- **What you should do**
Edit the part that opens with the line containing "Image resolution: width=800" and closes with the end of the items, changing "inseam" to "waist" and keeping everything else unchanged.
========
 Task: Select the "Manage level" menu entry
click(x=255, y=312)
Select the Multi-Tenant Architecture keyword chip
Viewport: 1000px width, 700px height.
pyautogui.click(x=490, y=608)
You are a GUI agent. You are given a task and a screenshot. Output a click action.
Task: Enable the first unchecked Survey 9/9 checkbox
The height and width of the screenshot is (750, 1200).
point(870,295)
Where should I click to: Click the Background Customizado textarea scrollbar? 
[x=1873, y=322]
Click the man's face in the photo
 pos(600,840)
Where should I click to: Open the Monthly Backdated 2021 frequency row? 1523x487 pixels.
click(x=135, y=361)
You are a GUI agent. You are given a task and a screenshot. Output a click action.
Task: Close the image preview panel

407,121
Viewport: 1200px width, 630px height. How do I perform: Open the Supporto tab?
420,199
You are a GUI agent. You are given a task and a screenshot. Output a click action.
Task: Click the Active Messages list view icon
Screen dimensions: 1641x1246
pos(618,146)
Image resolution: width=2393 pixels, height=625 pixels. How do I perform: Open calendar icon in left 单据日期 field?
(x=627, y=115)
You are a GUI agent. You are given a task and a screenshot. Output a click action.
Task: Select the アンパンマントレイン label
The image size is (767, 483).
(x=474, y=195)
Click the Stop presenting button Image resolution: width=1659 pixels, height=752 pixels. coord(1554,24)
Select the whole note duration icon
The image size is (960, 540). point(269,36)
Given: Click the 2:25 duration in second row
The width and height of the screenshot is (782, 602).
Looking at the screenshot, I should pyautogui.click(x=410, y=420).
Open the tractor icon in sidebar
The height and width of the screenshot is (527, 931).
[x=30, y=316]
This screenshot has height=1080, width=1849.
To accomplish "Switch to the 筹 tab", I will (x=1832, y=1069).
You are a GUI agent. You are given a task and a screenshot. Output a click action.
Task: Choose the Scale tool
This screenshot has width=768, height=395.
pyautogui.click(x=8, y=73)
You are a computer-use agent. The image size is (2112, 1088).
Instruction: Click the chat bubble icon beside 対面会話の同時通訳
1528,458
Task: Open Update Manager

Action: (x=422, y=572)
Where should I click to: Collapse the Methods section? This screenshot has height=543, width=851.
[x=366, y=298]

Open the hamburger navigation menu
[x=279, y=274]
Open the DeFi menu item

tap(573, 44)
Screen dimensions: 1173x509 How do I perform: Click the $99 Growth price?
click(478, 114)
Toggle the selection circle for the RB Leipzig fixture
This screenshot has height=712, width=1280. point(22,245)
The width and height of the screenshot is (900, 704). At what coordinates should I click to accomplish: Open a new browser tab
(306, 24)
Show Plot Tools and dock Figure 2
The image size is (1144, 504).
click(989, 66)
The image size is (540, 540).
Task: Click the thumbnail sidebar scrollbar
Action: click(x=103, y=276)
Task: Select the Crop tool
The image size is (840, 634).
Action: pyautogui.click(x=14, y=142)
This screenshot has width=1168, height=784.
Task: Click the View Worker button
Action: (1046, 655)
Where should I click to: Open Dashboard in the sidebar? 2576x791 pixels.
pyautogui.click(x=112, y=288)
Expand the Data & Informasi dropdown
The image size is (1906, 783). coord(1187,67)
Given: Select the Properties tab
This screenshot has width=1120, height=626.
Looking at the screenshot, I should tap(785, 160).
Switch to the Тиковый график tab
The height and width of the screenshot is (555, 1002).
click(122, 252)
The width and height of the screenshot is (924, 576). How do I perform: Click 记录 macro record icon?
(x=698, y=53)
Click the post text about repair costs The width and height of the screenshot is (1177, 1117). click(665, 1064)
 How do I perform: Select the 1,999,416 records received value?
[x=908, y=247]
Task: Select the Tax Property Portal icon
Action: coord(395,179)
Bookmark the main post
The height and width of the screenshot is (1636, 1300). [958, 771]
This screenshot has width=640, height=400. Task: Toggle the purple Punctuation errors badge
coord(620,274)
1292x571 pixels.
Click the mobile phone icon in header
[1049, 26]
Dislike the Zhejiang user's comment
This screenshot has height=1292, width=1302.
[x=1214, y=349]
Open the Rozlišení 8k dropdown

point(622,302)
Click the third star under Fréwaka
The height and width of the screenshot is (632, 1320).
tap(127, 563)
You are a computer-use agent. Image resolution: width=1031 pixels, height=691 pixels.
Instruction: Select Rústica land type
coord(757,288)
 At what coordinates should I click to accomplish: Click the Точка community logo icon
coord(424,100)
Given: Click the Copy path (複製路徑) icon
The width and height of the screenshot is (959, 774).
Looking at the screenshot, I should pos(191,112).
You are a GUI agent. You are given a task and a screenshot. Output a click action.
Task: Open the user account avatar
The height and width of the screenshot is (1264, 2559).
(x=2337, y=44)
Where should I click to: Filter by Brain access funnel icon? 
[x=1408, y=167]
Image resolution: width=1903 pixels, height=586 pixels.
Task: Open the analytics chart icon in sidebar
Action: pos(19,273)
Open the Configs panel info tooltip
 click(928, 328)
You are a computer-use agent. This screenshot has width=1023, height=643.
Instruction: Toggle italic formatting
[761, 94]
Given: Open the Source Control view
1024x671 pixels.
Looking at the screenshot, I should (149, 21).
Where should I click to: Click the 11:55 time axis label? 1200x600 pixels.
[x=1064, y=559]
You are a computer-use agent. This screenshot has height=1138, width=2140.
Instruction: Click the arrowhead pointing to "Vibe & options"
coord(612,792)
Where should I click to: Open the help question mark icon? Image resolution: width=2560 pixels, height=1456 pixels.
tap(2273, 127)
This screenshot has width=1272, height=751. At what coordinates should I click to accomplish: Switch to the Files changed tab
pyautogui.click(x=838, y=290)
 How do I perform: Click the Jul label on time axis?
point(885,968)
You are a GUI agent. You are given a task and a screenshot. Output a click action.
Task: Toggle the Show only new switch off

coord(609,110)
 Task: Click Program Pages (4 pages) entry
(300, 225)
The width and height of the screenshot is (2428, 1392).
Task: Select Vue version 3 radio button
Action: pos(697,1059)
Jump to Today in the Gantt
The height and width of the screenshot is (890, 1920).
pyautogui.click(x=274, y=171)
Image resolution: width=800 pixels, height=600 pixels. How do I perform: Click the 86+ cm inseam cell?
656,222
========
- **Correct result**
Image resolution: width=800 pixels, height=600 pixels. How do I perform: Click the 86+ cm waist cell?
656,222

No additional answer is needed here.